**Instruction a**
In the TV listing below, who narrates Tiny World?
>> begin Extract
Tiny World (streaming on Apple TV+): If you ever doubted great things come in small packages, this visually captivating six-part nature series (from Planet Earth II‘s Tom Hugh-Jones) will convince you to look closer at the world’s more minute inhabitants. Ant-Man‘s Paul Rudd is an inspired choice as narrator, as cameras reveal rare glimpses of such creatures as the miniature leaf chameleon, the golden gecko and the coqui frog in action. Series locales range from the African savannah and the Caribbean during hurricane season to the Australian outbreak and a suburban backyard. Another six episodes will follow in 2021.
Also on Apple TV+: the season finale of the terrific sports comedy Ted Lasso, in which the AFC Richmond soccer team faces the prospect of being relegated to a lower division after their final match if they can’t upset arch-rival Manchester City, whose arrogant star player Jamie Tartt (Phil Dunster) was on the Richmond squad earlier in the season. Win or lose, it’s hard to find a more feel-good show anywhere on TV right now, and as Ted, Jason Sudeikis elevates cornball schmaltz to an art. Even though he’s warmed most of the town to his all-American nature, and Ted’s settling in nicely, one thing hasn’t changed: “Tea and I are still on a lifelong hiatus.”
>> end Extract
**Instruction b**
Quote every one of the entries below word for word, leaving out nothing.
>> begin Records to process
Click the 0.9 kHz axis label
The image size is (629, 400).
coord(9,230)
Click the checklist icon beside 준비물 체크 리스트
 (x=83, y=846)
>> end Records to process
**Result a**
Paul Rudd

**Result b**
Click the 0.9 kHz axis label
The image size is (629, 400).
coord(9,230)
Click the checklist icon beside 준비물 체크 리스트
 (x=83, y=846)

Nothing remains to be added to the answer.